Mais l'exercice de la présidentielle, lui, est bien différent. Considérée comme l'élection reine pour les partis, elle permet à chaque représentant de parti de sillonner la France, de saturer les ondes et les écrans de télévision et de prendre de l'élan pour les législatives, même en cas de défaite dès le premier tour.
"Je ne vois pas vraiment Olivier Faure se retirer de la course à la présidentielle et se passer d'une telle caisse de résonance et de notoriété", observe l'ex-ministre Joël Giraud, longtemps collègue de banc du patron des socialistes à l'Assemblée.
"Dire merci" à Olivier Faure
Sans compter que dans le camp du parti à la rose, personne ne se prive de pointer les lacunes d'une éventuelle candidature de Raphaël Glucksmann. "Si nous avons aujourd’hui 14 députés européens, il faut dire merci au PS qui lui a donné sa force militante", observe une élue proche de la direction.
Avec un parti qui reste encore très modeste avec seulement deux députés, deux sénateurs et trois eurodéputés, sa force de frappe politique reste limitée. "Qui a retenu la moindre proposition de son programme?", pique ainsi un député socialiste.
Difficile de lui donner tort: abrogation de la retraite à 64 ans, taxation des super profits, proportionnelle, défense de l'Union européenne... Rien n'a vraiment marqué les esprits lors de la présentation de son programme en juin dernier, allègrement nourri par des propositions très consensuelles à gauche.

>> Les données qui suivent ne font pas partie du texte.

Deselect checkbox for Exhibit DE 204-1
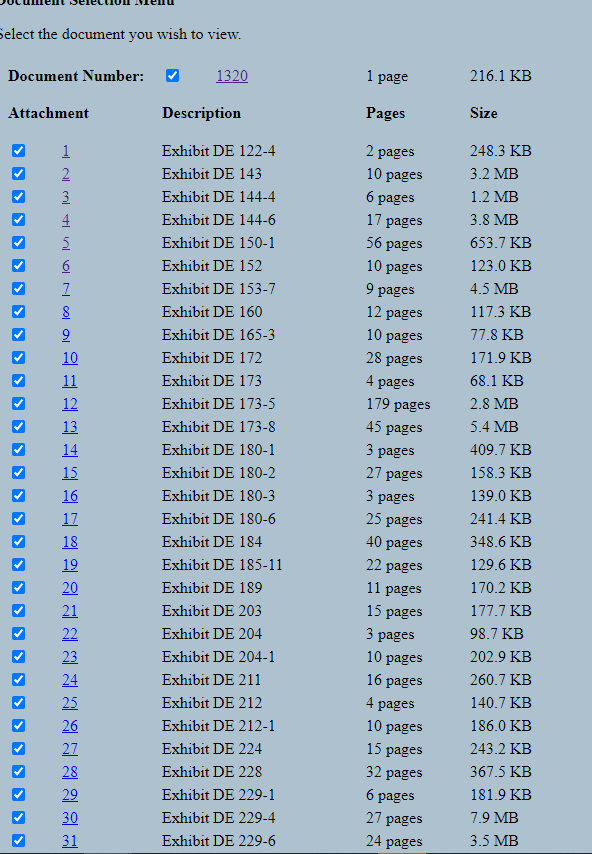The height and width of the screenshot is (854, 592). (19, 657)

Et le parti a beau avancer le chiffre de 12.000 militants - invérifiable -, il aura besoin pour lancer une campagne sérieuse d'un état-major politique et de petites mains sur le terrain pour coller des affiches et tracter.

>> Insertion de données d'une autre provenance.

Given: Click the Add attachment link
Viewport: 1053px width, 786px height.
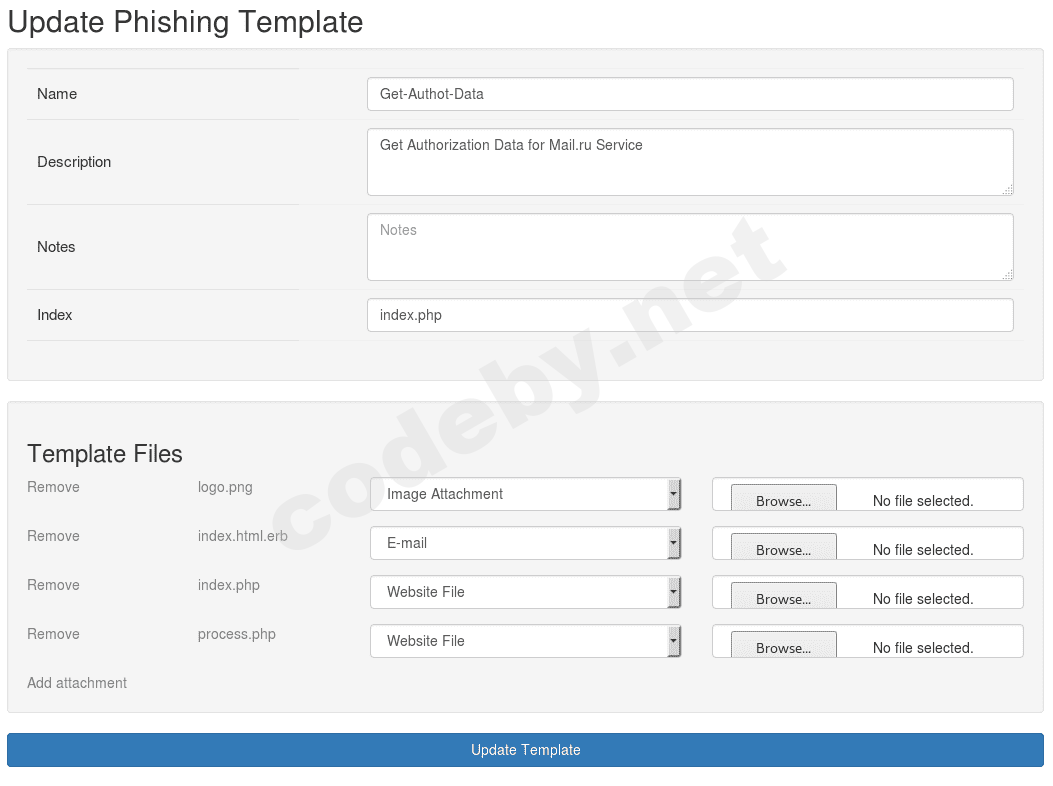Looking at the screenshot, I should click(x=77, y=683).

"Nous sommes un parti qui est jeune et qui est déjà passé de la phrase artisanale à la phase professionnelle. Mais on a encore beaucoup de travail", reconnaît la députée européenne PP Aurore Lalucq.
"Se lancer seul, c'est un très très gros pari et c'est franchement assez risqué même si la jurisprudence Emmanuel Macron n'est jamais loin", partage une sénatrice socialiste, plutôt bienveillante.
Le rêve de faire comme Emmanuel Macron
Sans appareil partisan structuré, un temps sans élu et sans guère de militants, l'ex-ministre de l'Économie avait bénéficié d'un alignement des planètes en 2017 qui lui avait permis d'engranger les ralliements tout en s'envolant dans les sondages avant d'être élu président. Raphaël Glucksmann peut-il réitérer l'exploit?
"C'est évidemment leur rêve mais ce genre de chose n'arrive pas non plus à chaque élection", nuance le député macroniste Éric Bothorel, issu des rangs du PS.
De quoi donc pousser PP à mettre la pression sur les socialistes avec deux options sur la table. Première possibilité: en cas de nette avancée dans les sondages pour le député européen, accepter finalement le principe d'une primaire ouverte. Dans le cas d'une victoire de Raphaël Glucksmann dans une compétition interne, le PS n'aurait d'autre choix que de se retirer et de se mettre à son service.
Seconde option: Olivier Faure y va mais faute de décoller dans les sondages et face au risque de l'absence de candidature de gauche au second tour autre que celle de Jean-Luc Mélenchon et l'éventuelle victoire du RN au second tour, il finit par se retirer. De quoi faire à encore son jeu.
Option bonus et "la plus probable" d'après un député PS: "tout ce petit monde part en ordre dispersé et on ne passe pas la marche".